» Your goal:
Your copy should begin at the line containing "free, no questions" and end at the last line of the records; transcribe those lines exactly and leave out every picture.

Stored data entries
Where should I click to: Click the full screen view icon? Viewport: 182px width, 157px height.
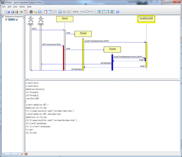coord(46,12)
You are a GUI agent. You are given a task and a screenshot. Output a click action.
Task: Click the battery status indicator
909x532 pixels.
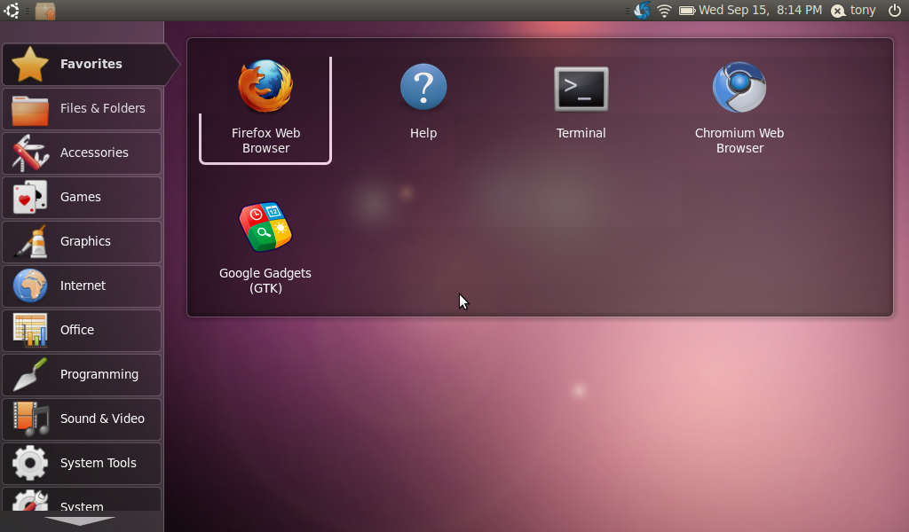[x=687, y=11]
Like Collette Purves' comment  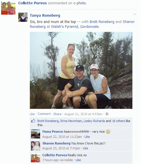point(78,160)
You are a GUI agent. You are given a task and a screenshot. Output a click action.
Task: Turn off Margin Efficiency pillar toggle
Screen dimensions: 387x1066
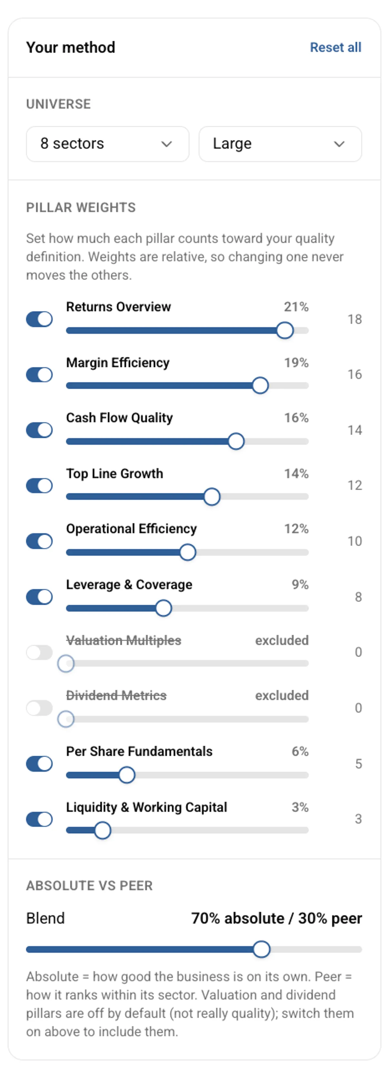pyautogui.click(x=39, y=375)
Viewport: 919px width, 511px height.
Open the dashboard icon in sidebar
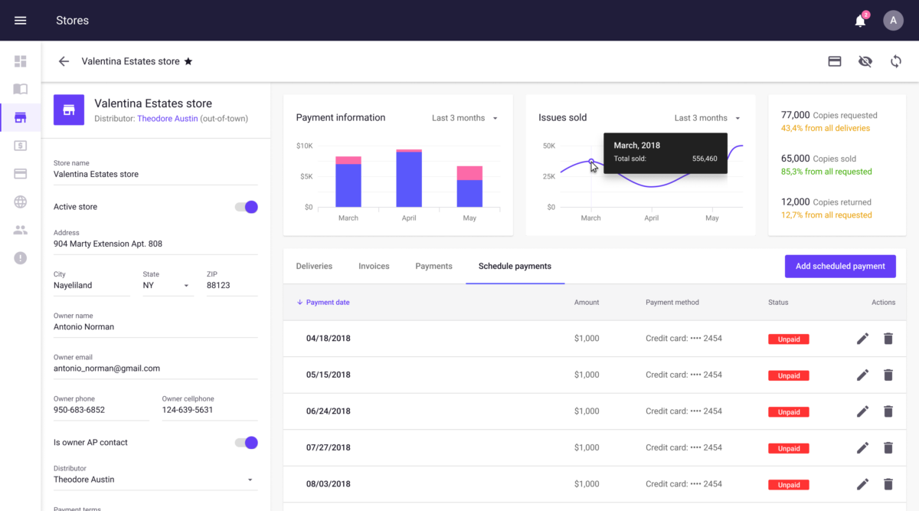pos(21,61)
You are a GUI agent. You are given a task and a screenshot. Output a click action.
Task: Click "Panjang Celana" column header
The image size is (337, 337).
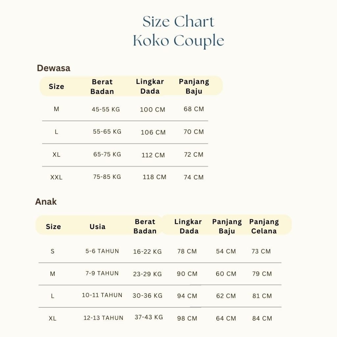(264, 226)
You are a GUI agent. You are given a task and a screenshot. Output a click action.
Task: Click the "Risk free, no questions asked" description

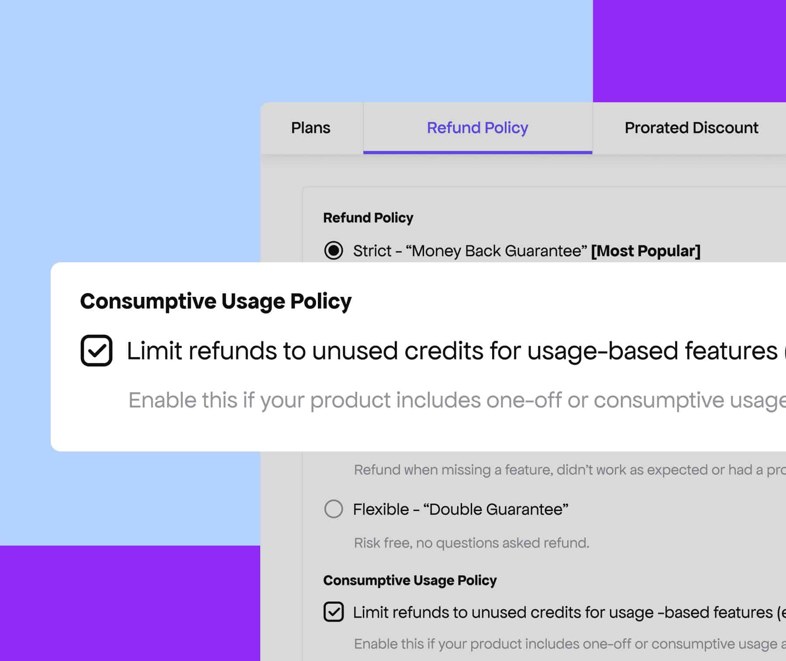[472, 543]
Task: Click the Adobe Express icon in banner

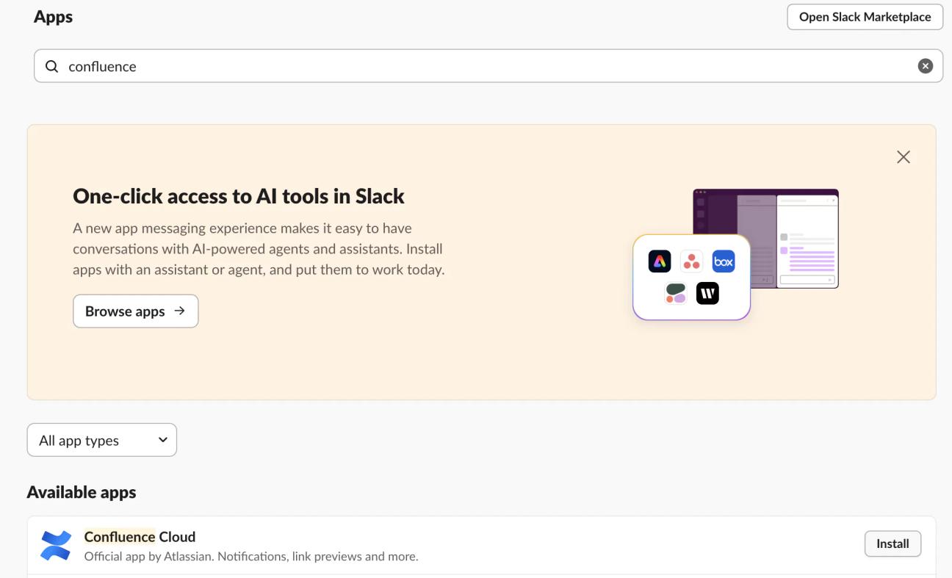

» Worked solution:
Task: Click the "Risk free, no questions asked" description

[472, 543]
Task: Click the Adobe Express icon in banner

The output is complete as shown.